YOUR TASK:
Copy each of the entries below word for word, changing nothing.

DATA IN THIS EXERCISE:
◇ ◇ ◇
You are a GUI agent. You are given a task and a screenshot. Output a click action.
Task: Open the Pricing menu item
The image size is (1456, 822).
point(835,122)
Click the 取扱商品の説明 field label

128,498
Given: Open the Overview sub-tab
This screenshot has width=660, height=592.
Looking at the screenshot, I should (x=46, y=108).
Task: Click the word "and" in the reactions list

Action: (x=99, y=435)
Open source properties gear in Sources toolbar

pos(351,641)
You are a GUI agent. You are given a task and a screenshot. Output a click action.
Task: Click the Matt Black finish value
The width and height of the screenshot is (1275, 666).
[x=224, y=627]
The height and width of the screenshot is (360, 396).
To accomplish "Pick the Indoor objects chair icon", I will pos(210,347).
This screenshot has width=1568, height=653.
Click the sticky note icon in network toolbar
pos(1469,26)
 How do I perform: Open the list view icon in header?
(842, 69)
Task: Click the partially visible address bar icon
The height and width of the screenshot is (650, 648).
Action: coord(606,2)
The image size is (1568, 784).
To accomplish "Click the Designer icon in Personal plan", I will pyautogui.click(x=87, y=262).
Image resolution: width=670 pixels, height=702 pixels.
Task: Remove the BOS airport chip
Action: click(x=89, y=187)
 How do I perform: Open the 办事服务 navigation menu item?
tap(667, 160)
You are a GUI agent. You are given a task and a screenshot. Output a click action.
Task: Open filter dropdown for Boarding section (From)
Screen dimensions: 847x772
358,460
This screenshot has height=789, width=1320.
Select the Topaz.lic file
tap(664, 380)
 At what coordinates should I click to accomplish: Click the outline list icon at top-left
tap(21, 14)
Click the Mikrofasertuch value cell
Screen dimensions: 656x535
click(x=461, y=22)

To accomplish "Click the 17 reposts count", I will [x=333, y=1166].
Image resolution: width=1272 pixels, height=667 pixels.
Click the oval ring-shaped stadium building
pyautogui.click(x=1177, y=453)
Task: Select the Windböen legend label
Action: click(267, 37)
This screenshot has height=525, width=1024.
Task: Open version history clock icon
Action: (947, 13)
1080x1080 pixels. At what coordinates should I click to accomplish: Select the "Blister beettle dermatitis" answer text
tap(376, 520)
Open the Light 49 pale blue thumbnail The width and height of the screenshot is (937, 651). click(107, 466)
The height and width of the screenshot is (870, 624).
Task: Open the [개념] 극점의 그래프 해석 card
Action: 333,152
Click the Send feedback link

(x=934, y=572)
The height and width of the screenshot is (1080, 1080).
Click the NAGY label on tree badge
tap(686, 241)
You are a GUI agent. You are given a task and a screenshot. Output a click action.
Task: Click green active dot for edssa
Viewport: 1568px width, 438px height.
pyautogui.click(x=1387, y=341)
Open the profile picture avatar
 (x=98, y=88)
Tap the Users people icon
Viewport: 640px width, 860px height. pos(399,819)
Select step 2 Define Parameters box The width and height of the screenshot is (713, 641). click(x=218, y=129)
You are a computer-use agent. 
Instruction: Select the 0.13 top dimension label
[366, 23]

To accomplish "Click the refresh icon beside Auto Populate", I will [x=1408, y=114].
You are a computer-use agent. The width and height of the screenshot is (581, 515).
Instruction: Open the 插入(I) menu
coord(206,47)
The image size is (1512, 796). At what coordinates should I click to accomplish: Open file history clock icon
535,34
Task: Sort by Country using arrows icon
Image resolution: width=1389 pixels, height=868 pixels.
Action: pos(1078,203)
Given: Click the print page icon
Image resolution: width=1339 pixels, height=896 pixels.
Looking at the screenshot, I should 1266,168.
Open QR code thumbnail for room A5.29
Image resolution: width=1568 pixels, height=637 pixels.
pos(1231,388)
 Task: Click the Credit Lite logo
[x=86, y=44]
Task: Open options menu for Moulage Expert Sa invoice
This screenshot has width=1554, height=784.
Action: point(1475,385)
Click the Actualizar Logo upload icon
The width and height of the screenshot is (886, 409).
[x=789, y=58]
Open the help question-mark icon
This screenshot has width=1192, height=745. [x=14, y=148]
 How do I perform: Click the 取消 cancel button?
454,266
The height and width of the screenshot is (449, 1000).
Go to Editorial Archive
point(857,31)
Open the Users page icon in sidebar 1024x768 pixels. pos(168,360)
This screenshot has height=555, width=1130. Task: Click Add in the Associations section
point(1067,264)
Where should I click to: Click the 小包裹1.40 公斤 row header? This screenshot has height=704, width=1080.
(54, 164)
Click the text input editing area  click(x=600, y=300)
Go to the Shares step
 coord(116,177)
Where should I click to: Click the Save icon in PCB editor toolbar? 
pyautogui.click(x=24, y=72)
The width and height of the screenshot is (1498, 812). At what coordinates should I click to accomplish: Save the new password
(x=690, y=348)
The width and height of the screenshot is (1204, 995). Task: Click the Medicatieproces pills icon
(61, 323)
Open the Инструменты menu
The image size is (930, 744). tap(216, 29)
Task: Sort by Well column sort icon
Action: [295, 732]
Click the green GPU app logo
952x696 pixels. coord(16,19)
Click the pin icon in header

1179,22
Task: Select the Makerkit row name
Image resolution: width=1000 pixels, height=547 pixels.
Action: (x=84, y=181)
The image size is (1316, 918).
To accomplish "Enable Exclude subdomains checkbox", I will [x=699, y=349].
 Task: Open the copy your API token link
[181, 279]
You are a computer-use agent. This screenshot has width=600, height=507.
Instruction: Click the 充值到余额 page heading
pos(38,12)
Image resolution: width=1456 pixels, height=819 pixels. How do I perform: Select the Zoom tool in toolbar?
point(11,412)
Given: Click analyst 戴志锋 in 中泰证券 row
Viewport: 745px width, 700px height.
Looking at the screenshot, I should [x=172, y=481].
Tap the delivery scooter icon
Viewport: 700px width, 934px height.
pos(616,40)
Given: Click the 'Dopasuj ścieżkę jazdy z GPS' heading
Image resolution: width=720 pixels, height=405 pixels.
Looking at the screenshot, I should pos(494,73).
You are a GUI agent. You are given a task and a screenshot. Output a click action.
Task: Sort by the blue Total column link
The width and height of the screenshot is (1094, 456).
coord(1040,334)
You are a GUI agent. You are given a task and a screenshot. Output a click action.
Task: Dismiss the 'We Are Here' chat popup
◇ ◇ ◇
ANSWER TO THE TASK:
You are a GUI agent. You are given a task and a screenshot. Output a click action.
Task: Open the Pricing menu item
The image size is (1456, 822).
point(835,122)
Click the 取扱商品の説明 field label

128,498
Given: Open the Overview sub-tab
This screenshot has width=660, height=592.
Looking at the screenshot, I should (x=46, y=108).
Task: Click the word "and" in the reactions list

Action: (x=99, y=435)
Open source properties gear in Sources toolbar

pos(351,641)
You are a GUI agent. You are given a task and a screenshot. Output a click action.
Task: Click the Matt Black finish value
The width and height of the screenshot is (1275, 666).
[x=224, y=627]
The height and width of the screenshot is (360, 396).
To accomplish "Pick the Indoor objects chair icon", I will pos(210,347).
This screenshot has width=1568, height=653.
Click the sticky note icon in network toolbar
pos(1469,26)
 How do I perform: Open the list view icon in header?
(842, 69)
Task: Click the partially visible address bar icon
The height and width of the screenshot is (650, 648).
Action: coord(606,2)
The image size is (1568, 784).
To accomplish "Click the Designer icon in Personal plan", I will pyautogui.click(x=87, y=262).
Image resolution: width=670 pixels, height=702 pixels.
Task: Remove the BOS airport chip
Action: click(x=89, y=187)
 How do I perform: Open the 办事服务 navigation menu item?
tap(667, 160)
You are a GUI agent. You are given a task and a screenshot. Output a click action.
Task: Open filter dropdown for Boarding section (From)
Screen dimensions: 847x772
358,460
This screenshot has height=789, width=1320.
Select the Topaz.lic file
tap(664, 380)
 At what coordinates should I click to accomplish: Click the outline list icon at top-left
tap(21, 14)
Click the Mikrofasertuch value cell
Screen dimensions: 656x535
click(x=461, y=22)

To accomplish "Click the 17 reposts count", I will [x=333, y=1166].
Image resolution: width=1272 pixels, height=667 pixels.
Click the oval ring-shaped stadium building
pyautogui.click(x=1177, y=453)
Task: Select the Windböen legend label
Action: click(267, 37)
This screenshot has height=525, width=1024.
Task: Open version history clock icon
Action: (947, 13)
1080x1080 pixels. At what coordinates should I click to accomplish: Select the "Blister beettle dermatitis" answer text
tap(376, 520)
Open the Light 49 pale blue thumbnail The width and height of the screenshot is (937, 651). click(107, 466)
The height and width of the screenshot is (870, 624).
Task: Open the [개념] 극점의 그래프 해석 card
Action: 333,152
Click the Send feedback link

(x=934, y=572)
The height and width of the screenshot is (1080, 1080).
Click the NAGY label on tree badge
tap(686, 241)
You are a GUI agent. You are given a task and a screenshot. Output a click action.
Task: Click green active dot for edssa
Viewport: 1568px width, 438px height.
pyautogui.click(x=1387, y=341)
Open the profile picture avatar
 (x=98, y=88)
Tap the Users people icon
Viewport: 640px width, 860px height. pos(399,819)
Select step 2 Define Parameters box The width and height of the screenshot is (713, 641). click(x=218, y=129)
You are a computer-use agent. 
Instruction: Select the 0.13 top dimension label
[366, 23]

To accomplish "Click the refresh icon beside Auto Populate", I will [x=1408, y=114].
You are a computer-use agent. The width and height of the screenshot is (581, 515).
Instruction: Open the 插入(I) menu
coord(206,47)
The image size is (1512, 796). At what coordinates should I click to accomplish: Open file history clock icon
535,34
Task: Sort by Country using arrows icon
Image resolution: width=1389 pixels, height=868 pixels.
Action: pos(1078,203)
Given: Click the print page icon
Image resolution: width=1339 pixels, height=896 pixels.
Looking at the screenshot, I should 1266,168.
Open QR code thumbnail for room A5.29
Image resolution: width=1568 pixels, height=637 pixels.
pos(1231,388)
 Task: Click the Credit Lite logo
[x=86, y=44]
Task: Open options menu for Moulage Expert Sa invoice
This screenshot has width=1554, height=784.
Action: point(1475,385)
Click the Actualizar Logo upload icon
The width and height of the screenshot is (886, 409).
[x=789, y=58]
Open the help question-mark icon
This screenshot has width=1192, height=745. [x=14, y=148]
 How do I perform: Click the 取消 cancel button?
454,266
The height and width of the screenshot is (449, 1000).
Go to Editorial Archive
point(857,31)
Open the Users page icon in sidebar 1024x768 pixels. pos(168,360)
This screenshot has height=555, width=1130. Task: Click Add in the Associations section
point(1067,264)
Where should I click to: Click the 小包裹1.40 公斤 row header? This screenshot has height=704, width=1080.
(54, 164)
Click the text input editing area  click(x=600, y=300)
Go to the Shares step
 coord(116,177)
Where should I click to: Click the Save icon in PCB editor toolbar? 
pyautogui.click(x=24, y=72)
The width and height of the screenshot is (1498, 812). At what coordinates should I click to accomplish: Save the new password
(x=690, y=348)
The width and height of the screenshot is (1204, 995). Task: Click the Medicatieproces pills icon
(61, 323)
Open the Инструменты menu
The image size is (930, 744). tap(216, 29)
Task: Sort by Well column sort icon
Action: [295, 732]
Click the green GPU app logo
952x696 pixels. coord(16,19)
Click the pin icon in header

1179,22
Task: Select the Makerkit row name
Image resolution: width=1000 pixels, height=547 pixels.
Action: (x=84, y=181)
The image size is (1316, 918).
To accomplish "Enable Exclude subdomains checkbox", I will [x=699, y=349].
 Task: Open the copy your API token link
[181, 279]
You are a computer-use agent. This screenshot has width=600, height=507.
Instruction: Click the 充值到余额 page heading
pos(38,12)
Image resolution: width=1456 pixels, height=819 pixels. How do I perform: Select the Zoom tool in toolbar?
point(11,412)
Given: Click analyst 戴志锋 in 中泰证券 row
Viewport: 745px width, 700px height.
Looking at the screenshot, I should [x=172, y=481].
Tap the delivery scooter icon
Viewport: 700px width, 934px height.
pos(616,40)
Given: Click the 'Dopasuj ścieżkę jazdy z GPS' heading
Image resolution: width=720 pixels, height=405 pixels.
Looking at the screenshot, I should pos(494,73).
You are a GUI agent. You are given a task and a screenshot. Output a click action.
Task: Sort by the blue Total column link
The width and height of the screenshot is (1094, 456).
coord(1040,334)
You are a GUI agent. You are given a task and a screenshot. Output a click action.
Task: Dismiss the 'We Are Here' chat popup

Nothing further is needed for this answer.